If you don't want to work and you and your husband can afford to allow you to have a life like that, then that's great. But you must remember there are many women out there who do not want to be a "housewife" because that's not what they want out of life, and if they question your decision, it's probably because they can't understand why someone wouldn't want to pursue a career. I'm sure people are also curious how, at your young age you can afford to only work part time, when many people work two and three jobs to make ends meet.
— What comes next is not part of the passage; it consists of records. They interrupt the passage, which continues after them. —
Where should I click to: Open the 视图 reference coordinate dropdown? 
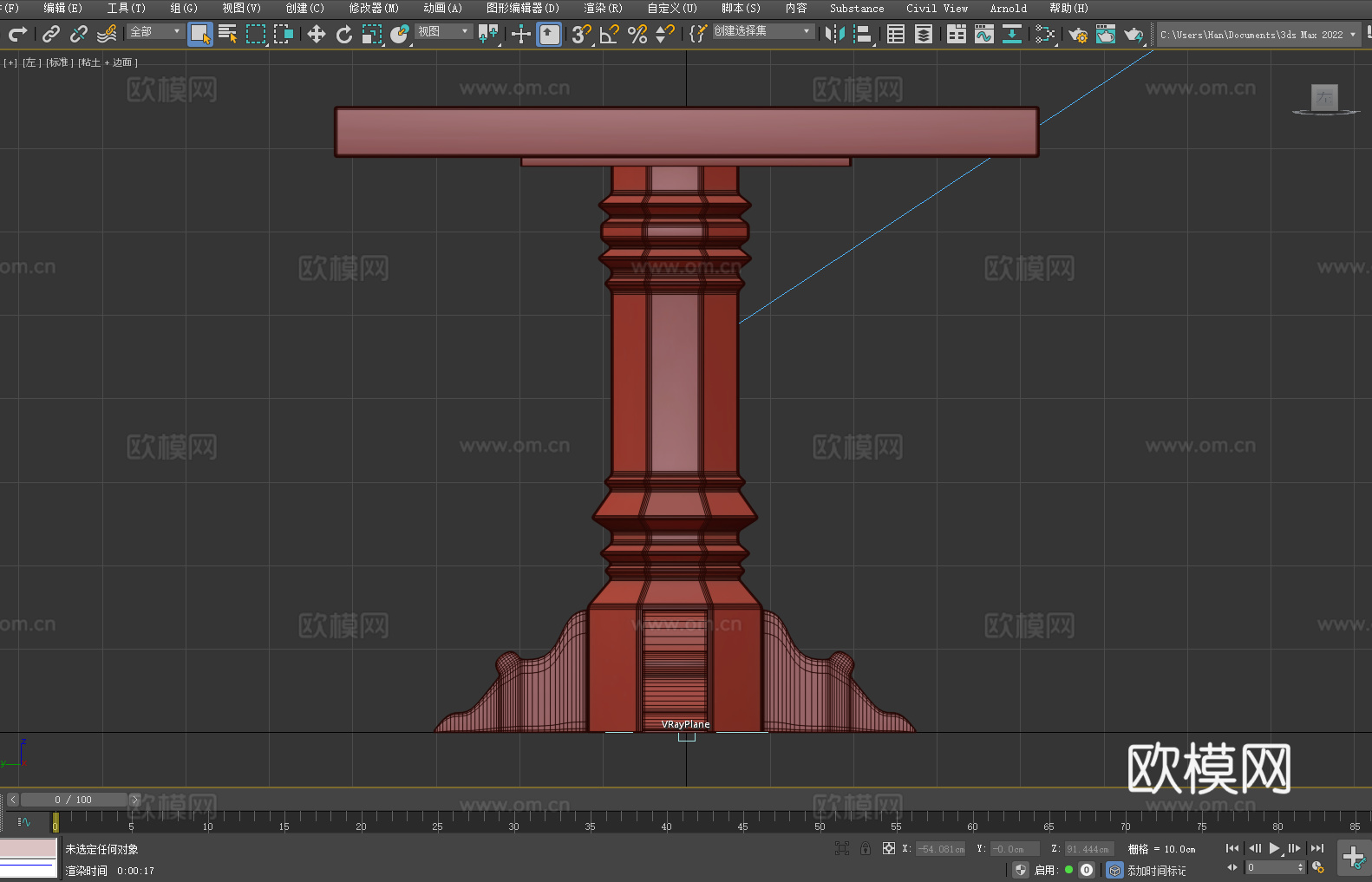click(x=443, y=31)
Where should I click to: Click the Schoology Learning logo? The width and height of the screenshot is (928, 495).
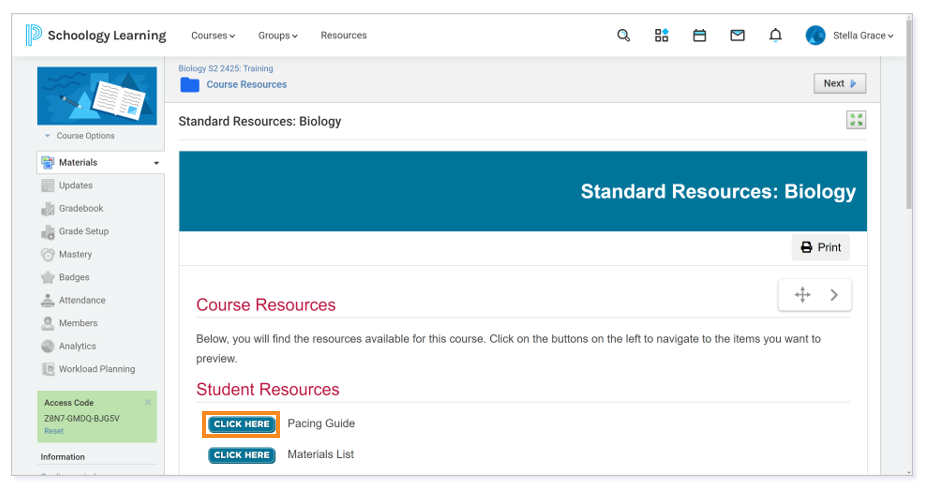(x=96, y=36)
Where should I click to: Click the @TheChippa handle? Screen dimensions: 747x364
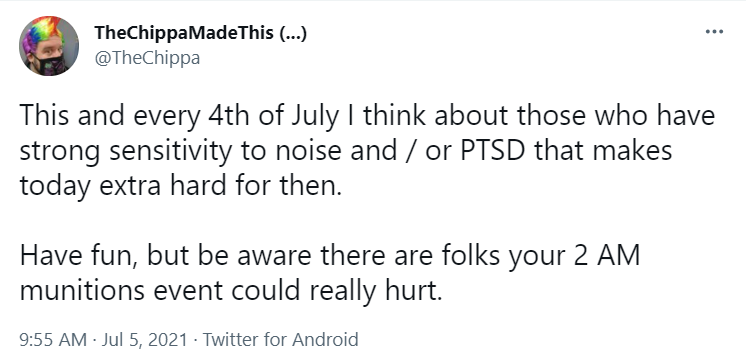(147, 58)
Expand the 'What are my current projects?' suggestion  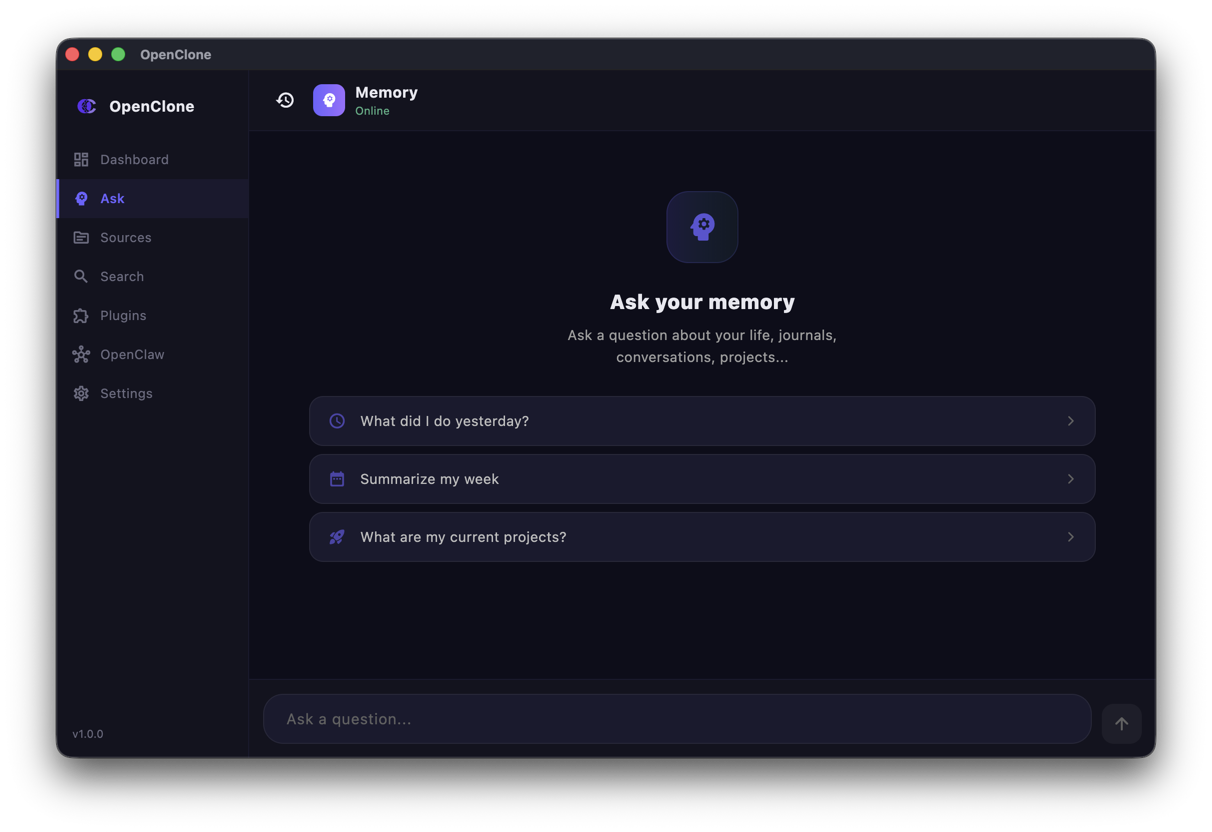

So to me, if your marriage works and makes you happy - go for it! :)
Like I said, my husband is in the Air Force... he doesn't exactly get paid minnimum wage at his job. That his how we afford for me to only work part time. I talked to the wives of the people he workes with, and most of them don't work either.

NeedKarma
Nov 13, 2007, 07:50 AM
My wife and I both work. We split bills down the middle. We have two great kids. It's all good if you are both on the same page.

mjl
Nov 13, 2007, 02:31 PM
Actually, if your level of income is comfortable for both of you, great. If it is a struggle, or becomes a struggle, then your husband may need you to contribute. Being home with children is the best, I managed to be when they were small, but not everyone can make that stretch. I admire you, Nohelp, You have given your children a gift, that of seeing a strong, capable woman succeed. success is not measured in money after all.
Actually we don't have any kids yet, but planning on soon.

firmbeliever
Nov 13, 2007, 02:54 PM
I like the advise from all of the above posts.It works in different situations differently.

I used to work,but during the first trimester of my pregnancy I was having morning sickness and I could not go to work.I quit as it wasn't fair for my employer to be paying me to stay at home and husband agreed with me.

I haven't gone to work in an office since then.
I am trying out working from home,still testing out ideas.

I do like the traditional idea of marriage if at all possible,but then possibilities are limited especially when we have to consider that the necessities in life are not free, we have to pay for them.My husband would rather that I spent time with helping our child(children) grow up well under my guidance,but then he wouldn't mind if I did go to work.
I rather like the idea of being able to have the option of a part time job or work from home whichever is easier.

I admire those who work and keep a good home, my parents were that way.Both worked very hard,but I do not remember them missing any of the important things in our lives.They were there and we never thought "if only they had been at the school play" etc.

donf
Nov 14, 2007, 01:38 PM
MJL,

My wife and I married at 18. That was 42 years ago. Intermittently my lady worked and then she would stay at home.

Since the day I married, I have not paid a bill. My lady gets the money in, pays the bills and let's me know if I can go to the electronics store for some absolutely useless toy.

I used to her my check and she would toddle off and do what ever she needed to do. When IBM started mailing the check home Bon would sign it and pay the bills.

I speak, read and write binary, hexadecimal, octal and base 64. I no longer can do simple decimal because I never use it.

At no time during our marriage has there been a "Her money and my money"." It has always been our money or bills and I truly hope it stays that way.